3. Select the Firewall settings → Zones tab.

   A table of firewall zones is displayed.

4. Select the Override check box.
5. Click Edit next to the firewall zone that you want to edit.
6. This opens a window; in that window, if necessary, edit the firewall zone settings. For a description of the settings, see the instructions for creating a firewall zone.
7. Click Save.

   The firewall zone is modified and updated in the table.

8. In the upper part of the settings area, click Save to save CPE device settings.

Deleting a firewall zone

You can delete a common firewall zone or a firewall zone on the CPE device.

Deleted firewall zones cannot be restored.

Deleting a firewall common zone

You cannot delete a common firewall zone if it is being used by at least one firewall template, CPE template, or CPE device. You must view the usage of the common firewall zone and make sure that it is not being used.

To delete a common firewall zone:

1. In the menu, go to the SD-WAN → Firewall zones section.

   A table of firewall zones is displayed.

2. Click the common firewall zone which you want to delete.

   The settings area is displayed in the lower part of the page. You can expand the settings area to fill the entire page by clicking the expand icon .

3. In the upper part of the settings area, under Actions, click Delete.
4. In the confirmation window, click Delete.

The common firewall zone is deleted and is no longer displayed in the table.

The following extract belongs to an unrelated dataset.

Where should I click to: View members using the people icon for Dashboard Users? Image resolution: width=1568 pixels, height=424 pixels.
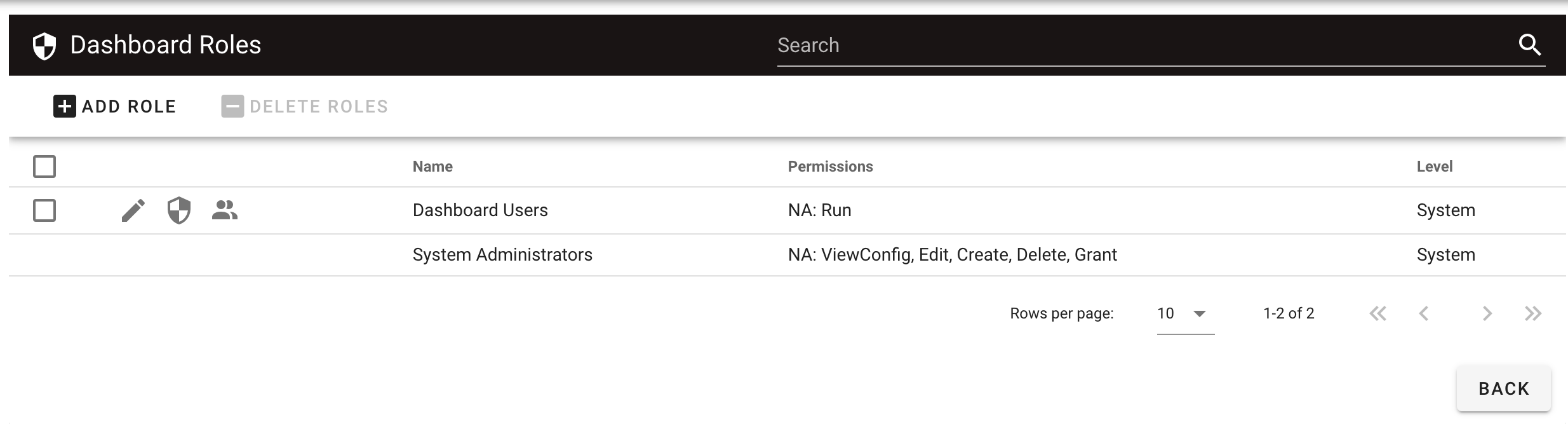pos(226,210)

Deleting a firewall zone on a CPE device

To delete a firewall zone on a CPE device:

1. In the menu, go to the SD-WAN → CPE section.

   A table of CPE devices is displayed.

2. Click the CPE device on which you want to delete the firewall zone.

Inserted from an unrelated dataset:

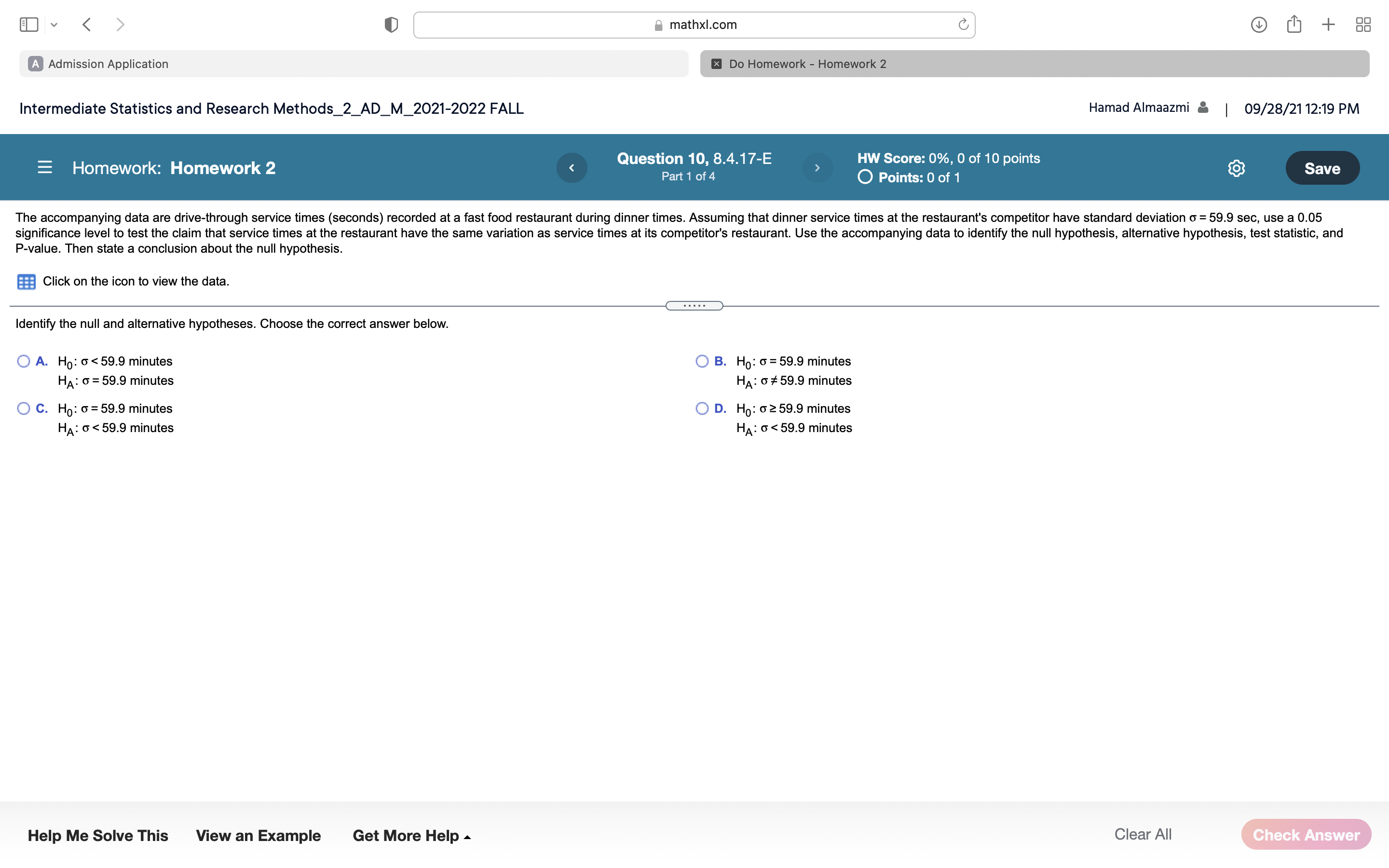Screen dimensions: 1389x868
Task: Click Help Me Solve This
Action: point(98,835)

   The settings area is displayed in the lower part of the page. You can expand the settings area to fill the entire page by clicking the expand icon . By default, the Configuration tab is selected, which displays general information about the CPE device. This tab also displays the table of Out-of-band management tasks being performed by the orchestrator.

3. Select the Firewall settings → Zones tab.

   A table of firewall zones is displayed.

4. Select the Override check box.
5. Click Delete next to the firewall zone that you want to delete.
6. In the confirmation window, click Delete.

   The firewall zone is deleted and is no longer displayed in the table.

7. In the upper part of the settings area, click Save to save CPE device settings.